Os autores da resposta consideraram o argumento da equidade convincente. Simplesmente, não acreditaram que a correção proposta funcionasse. Um crédito que não corresponde a uma redução verdadeira acaba por ser, na prática, uma autorização para continuar a emitir noutro lugar.
A contabilidade do carbono sob escrutínio
Durante décadas, cientistas do clima tentaram garantir que os créditos de carbono representem reduções reais de emissões - e não apenas contabilidade em papel. Sem adicionalidade, essa lógica desmorona.
Se uma empresa compra créditos para “proteger” uma floresta que nunca seria abatida, pagou por algo que não altera a realidade. Nada muda. A atmosfera fica, no fim, com dióxido de carbono a mais - precisamente o que o crédito deveria compensar.
O Dr. Axel Michaelowa, coautor da resposta e investigador da University of Zurich, estuda a questão da adicionalidade há duas décadas. E apresentou a conta de forma direta.
“Se forem atribuídos créditos de emissões a atividades que aconteceriam de qualquer forma - como a continuação da existência de um sumidouro natural de carbono - as novas emissões não são verdadeiramente compensadas, e as emissões líquidas aumentam”, disse Michaelowa.
A conclusão, insistem, decorre de aritmética e não de ideologia. Um artigo recente apontou o mesmo problema relativamente à absorção natural de carbono pelos oceanos: não pode gerar compensações credíveis porque ocorreria independentemente de qualquer pagamento.
Zonas húmidas complicam os créditos de carbono
As zonas húmidas costeiras são o caso mais difícil - mangais, sapais e pradarias marinhas. Estes ecossistemas armazenam quantidades notáveis de carbono e tornaram-se um alvo favorito de novos projetos de compensação.
Só que avaliar a adicionalidade em zonas húmidas costeiras é particularmente complexo. Até projetos de restauração - em que se reabilita um sapal degradado - têm dificuldade em demonstrar o que teria acontecido sem a intervenção.
O carbono entra e sai com as marés, a deslocação de sedimentos e a decomposição orgânica. Medir a variação líquida já é difícil; provar que não aconteceria de qualquer forma é ainda mais.
Segundo os autores, emitir créditos nestes sistemas sem adicionalidade efetiva pode, de forma silenciosa, corroer todo o mecanismo. A alternativa mais “limpa” que sugerem: contabilizar apenas o que é verdadeiramente novo e financiar o restante por outras vias.
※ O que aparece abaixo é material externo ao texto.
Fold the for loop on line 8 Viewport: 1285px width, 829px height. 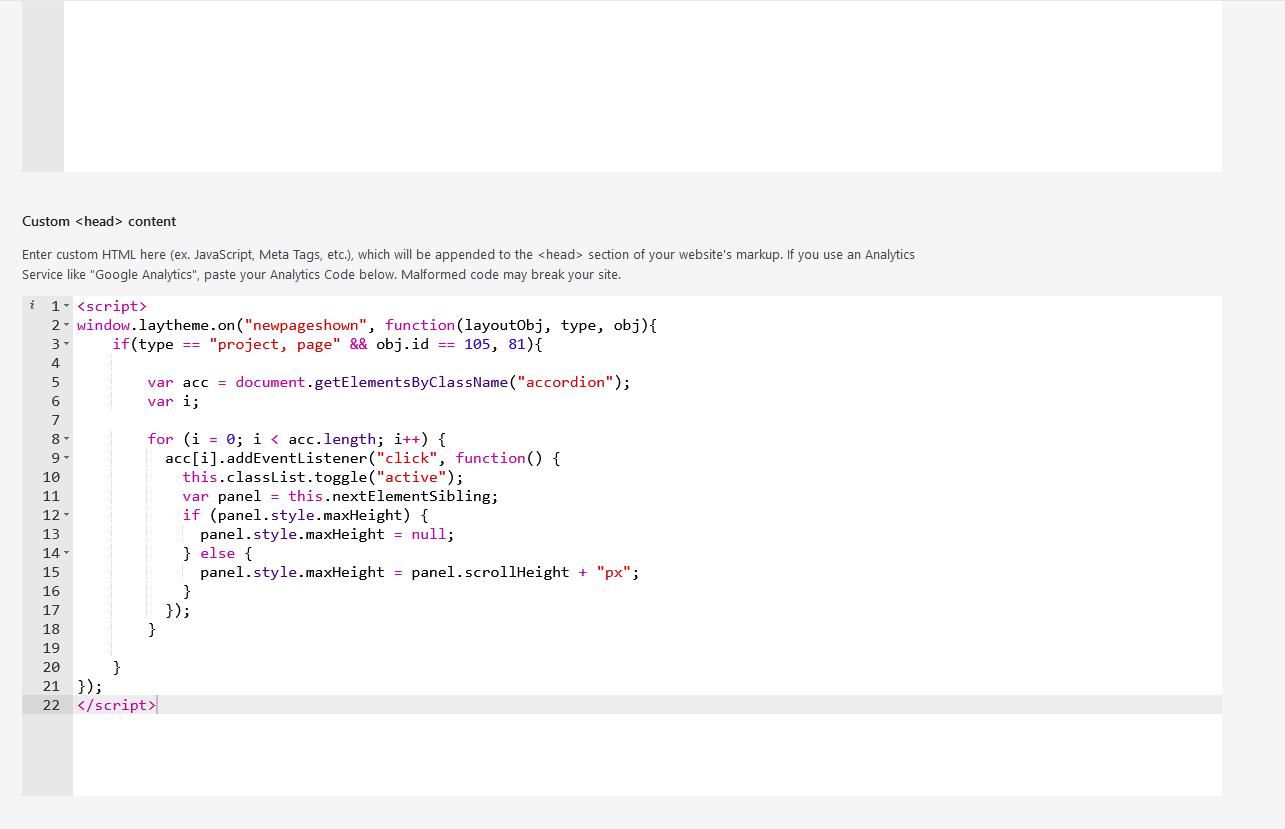[67, 440]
Alternativas aos créditos de carbono
Williamson e os seus coautores não desvalorizaram o problema. Comunidades indígenas protegem ecossistemas há gerações.
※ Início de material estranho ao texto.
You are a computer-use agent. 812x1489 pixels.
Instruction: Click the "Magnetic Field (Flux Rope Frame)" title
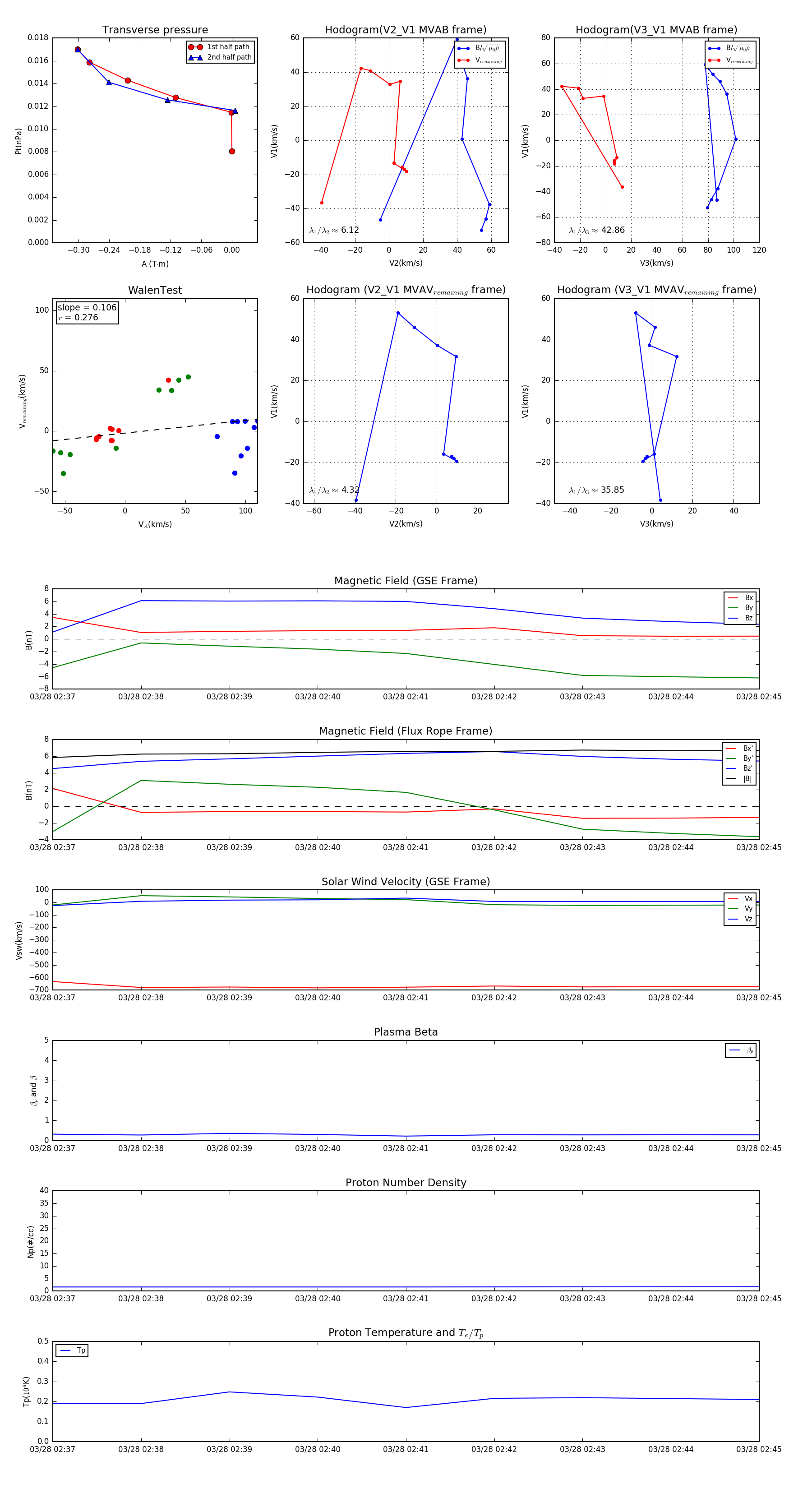[406, 731]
Uma análise recente sobre conservação liderada por povos indígenas no Canadá concluiu que os seus territórios armazenam tanto carbono quanto as áreas formalmente protegidas.
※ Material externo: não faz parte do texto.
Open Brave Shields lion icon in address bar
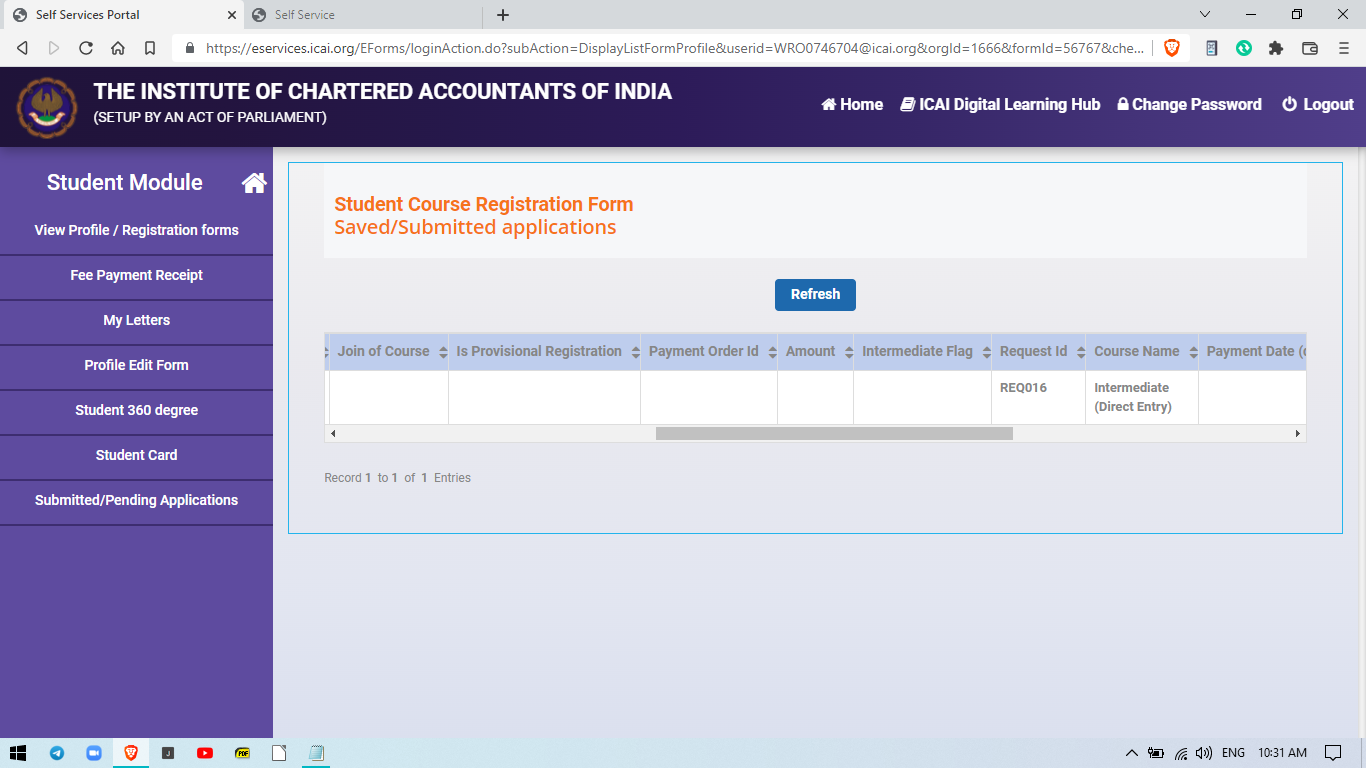Viewport: 1366px width, 768px height. pos(1171,48)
A questão não é se esse trabalho merece reconhecimento - merece, sem dúvida. O ponto é outro: saber se os mercados de carbono são o veículo adequado é um tema distinto.
A equipa apontou alternativas: programas governamentais diretos, filantropia privada e instrumentos financeiros concebidos para este tipo de intervenção - incluindo obrigações azuis ou verdes, produtos de seguros para conservação e fundos fiduciários dedicados.
Estas vias encaminham dinheiro real para a gestão do território sem distorcer as regras que sustentam os mercados de carbono. Apoio e integridade podem coexistir - simplesmente exigem mecanismos diferentes.
As negociações climáticas entram no debate
O que começou como um único artigo de opinião transformou-se, entretanto, num debate documentado dentro da ciência climática. Na próxima ronda de negociações climáticas da ONU, as duas posições deverão estar em cima da mesa.
O desfecho pode determinar se florestas protegidas e zonas húmidas intactas entram no mercado de créditos - ou se permanecem fora dele. Seja qual for o resultado, a adicionalidade está agora sob os holofotes.
A equipa de Williamson foi explícita quanto à principal troca: flexibilizar a adicionalidade para apoiar a gestão indígena levaria a emissões líquidas mais elevadas.
E as comunidades que receberiam os créditos seriam as primeiras a sentir os impactos dessas emissões adicionais.
“Equidade, proteção da biodiversidade e mitigação climática têm de avançar em conjunto. Mas enfraquecer os alicerces dos mercados de carbono arrisca agravar as alterações climáticas e as suas consequências sociais”, afirmou Williamson.